##### Passage for review

Public Relations
"Those who manipulate the unseen mechanism of society constitute an invisible government which is the true ruling power of our country." — Edward Bernays
Behind the Curtain
Think about the last thing you bought that you didn't really need. The car, the watch, the upgrade, the impulse grab at the register. You felt like you decided. You weighed it, you wanted it, you chose it — your money, your call. Now sit down, because the urbane old gentleman waiting in this room is about to ruin that comfortable story for good.
His name is Edward Bernays — Sigmund Freud's nephew, and the man history calls the father of public relations. He more or less invented the modern science of steering what millions of people want, believe, and buy, and he did it on purpose, and he wrote it all down. He's going to pull back the curtain and show you the machine that has been running your whole life: the gentle guardrails you never saw, the funnel you've been walking down, the desires and fears that were studied, measured, and aimed back at you to separate you from your money. The decisions you thought were yours? A lot of them were installed.
A hard word before we go in. project7 does not condone what Bernays did, and we do not teach you to do it. The man genuinely believed that an elite manipulating the masses was good and necessary for democracy — and that belief is monstrous. But here's the uncomfortable truth: his methods work. They are proven, they are everywhere, and they are running on you right now whether you believe it or not. So we study the machine for one reason and one reason only — so it can never run you again. You learn to see the strings so no one can pull them. You learn the play so you stop being the mark. A man who can't see the curtain spends his whole life as somebody else's customer.
This is Public Relations — the invisible hand on the crowd. Where Human Behavior reads the single man and Negotiations works one table, this room is about how perception gets engineered across millions at once: how a trend catches fire, how a narrative takes over a whole society, how a product nobody wanted last year is suddenly something everyone "needs." Learn this well and you will never look at an ad, a store, a casino, a feed, or "popular opinion" the same way again.
Step behind the curtain. Watch where he points.
The Man Who Weaponized His Uncle's Science
Start with the lineage, because it tells you everything. Bernays took Freud's psychology — the study of the hidden, unconscious drives underneath human behavior — and flipped its purpose completely. Freud used it to try to free people from their unconscious chains. His nephew used it to bind people to his clients' interests. Same science. Opposite direction. The uncle worked toward liberation; the nephew worked toward control, and got rich doing it.

##########

→ **Exercise instructions**
1) In the text on public relations, who was Edward Bernays's uncle?
2) Write the next part of the text on public relations, starting right after its last sentence.

##### Source information

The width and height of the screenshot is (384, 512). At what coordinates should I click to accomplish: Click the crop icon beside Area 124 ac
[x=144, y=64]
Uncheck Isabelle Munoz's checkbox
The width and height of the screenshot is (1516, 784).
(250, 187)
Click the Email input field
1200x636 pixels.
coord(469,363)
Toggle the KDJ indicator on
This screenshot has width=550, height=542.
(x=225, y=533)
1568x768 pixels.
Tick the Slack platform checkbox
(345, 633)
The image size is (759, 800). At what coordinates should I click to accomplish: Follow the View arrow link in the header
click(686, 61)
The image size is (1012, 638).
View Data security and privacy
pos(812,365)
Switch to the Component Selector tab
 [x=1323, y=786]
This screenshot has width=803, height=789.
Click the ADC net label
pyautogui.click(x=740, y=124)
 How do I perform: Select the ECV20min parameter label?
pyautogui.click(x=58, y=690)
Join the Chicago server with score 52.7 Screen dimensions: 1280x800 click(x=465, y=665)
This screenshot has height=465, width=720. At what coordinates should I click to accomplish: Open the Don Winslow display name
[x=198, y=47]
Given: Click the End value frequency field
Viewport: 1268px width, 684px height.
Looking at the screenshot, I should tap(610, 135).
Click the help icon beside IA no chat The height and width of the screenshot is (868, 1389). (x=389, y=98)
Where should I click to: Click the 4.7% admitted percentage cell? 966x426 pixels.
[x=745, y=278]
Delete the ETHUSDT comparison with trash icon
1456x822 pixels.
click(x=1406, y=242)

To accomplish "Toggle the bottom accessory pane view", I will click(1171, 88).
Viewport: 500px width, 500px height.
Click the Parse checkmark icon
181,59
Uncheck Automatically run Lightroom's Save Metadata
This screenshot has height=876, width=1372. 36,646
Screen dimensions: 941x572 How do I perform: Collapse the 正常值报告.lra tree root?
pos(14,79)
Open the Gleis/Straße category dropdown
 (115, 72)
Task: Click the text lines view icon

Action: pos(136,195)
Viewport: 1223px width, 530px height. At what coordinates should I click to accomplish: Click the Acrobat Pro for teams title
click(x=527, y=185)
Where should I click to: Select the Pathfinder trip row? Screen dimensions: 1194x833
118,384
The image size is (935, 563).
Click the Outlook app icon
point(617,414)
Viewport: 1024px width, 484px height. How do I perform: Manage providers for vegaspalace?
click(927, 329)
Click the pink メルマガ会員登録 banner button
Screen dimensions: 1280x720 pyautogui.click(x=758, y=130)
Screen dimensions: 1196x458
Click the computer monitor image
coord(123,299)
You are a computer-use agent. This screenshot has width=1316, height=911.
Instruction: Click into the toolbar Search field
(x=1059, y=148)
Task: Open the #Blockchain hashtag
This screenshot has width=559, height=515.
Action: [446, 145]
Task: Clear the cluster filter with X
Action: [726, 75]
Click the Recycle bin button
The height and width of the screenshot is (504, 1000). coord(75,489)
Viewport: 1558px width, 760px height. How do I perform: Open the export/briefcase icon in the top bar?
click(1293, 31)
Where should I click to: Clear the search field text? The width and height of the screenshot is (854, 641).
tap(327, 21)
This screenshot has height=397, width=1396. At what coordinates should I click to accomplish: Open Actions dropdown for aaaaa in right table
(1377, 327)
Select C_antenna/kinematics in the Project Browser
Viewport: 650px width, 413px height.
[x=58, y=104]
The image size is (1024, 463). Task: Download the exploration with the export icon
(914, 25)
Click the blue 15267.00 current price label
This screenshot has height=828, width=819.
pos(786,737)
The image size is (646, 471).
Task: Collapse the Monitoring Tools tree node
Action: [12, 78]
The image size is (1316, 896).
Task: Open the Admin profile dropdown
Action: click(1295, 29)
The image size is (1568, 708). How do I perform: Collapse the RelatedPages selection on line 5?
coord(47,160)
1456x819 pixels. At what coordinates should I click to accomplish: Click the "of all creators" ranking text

##########

→ **Expected results**
1) Sigmund Freud.

2)
In 1928 he laid it out plainly in a book he had the nerve to title Propaganda: "The conscious and intelligent manipulation of the organized habits and opinions of the masses is an important element in democratic society." Read that twice. He's not describing villains in the shadows — he's describing himself, and he's proud of it. He called himself an engineer of consent. His whole genius was a single move: don't argue with people, and don't sell them the product. Instead, attach the product to something they already want — freedom, status, sex, belonging, safety, identity — so that buying it feels like satisfying a desire that was already theirs. That's how the machine bypasses your brain. Your defenses are up against a sales pitch. They are wide open to a feeling. He doesn't knock on the front door. He comes in through the basement you forgot you had.
The Guardrails Are Everywhere
Once Bernays shows you the move, you start seeing it in places you never thought to look. The amount of money, time, and brainpower poured into studying you — for the sole purpose of extracting your income — is almost beyond belief. And it's hiding in plain sight.
The grocery store is a maze built around your wallet. Ever notice the milk and eggs — the things you actually came for — are always at the very back? That's not where the trucks happen to unload. It's so you have to walk past everything else to get them. The staples are scattered to opposite corners for the same reason. The candy and impulse junk sit right at the register, where your willpower is already spent. The most profitable products are placed at adult eye level; the cheap stuff is on the bottom shelf where you have to bend for it. The slow music, the bakery smell pumped to the entrance, the "sale" signs on things that were never really cheaper — every inch of that store was engineered to keep you walking and keep you buying.
The casino is a machine for making you forget to leave. No clocks. No windows. No straight path to the exit — a deliberate maze, so you pass a thousand more chances to play on your way out. The free drinks. The slot machines tuned to deliver "near misses" that light up your brain almost exactly like a win, because almost keeps you pulling. None of it is an accident. Every carpet pattern and light was tested on real human beings to keep you in the chair and keep you feeding it.
The ad isn't selling you the thing — it's selling you the fantasy. The truck commercial sells freedom and manhood. The perfume sells being desired. The beer sells the friends and the party you wish you had. The phone sells being the kind of person who has it. Almost none of it is about the product. It's about the man you're afraid you're not, and the feeling that this purchase will close the gap. It never does. So you buy again.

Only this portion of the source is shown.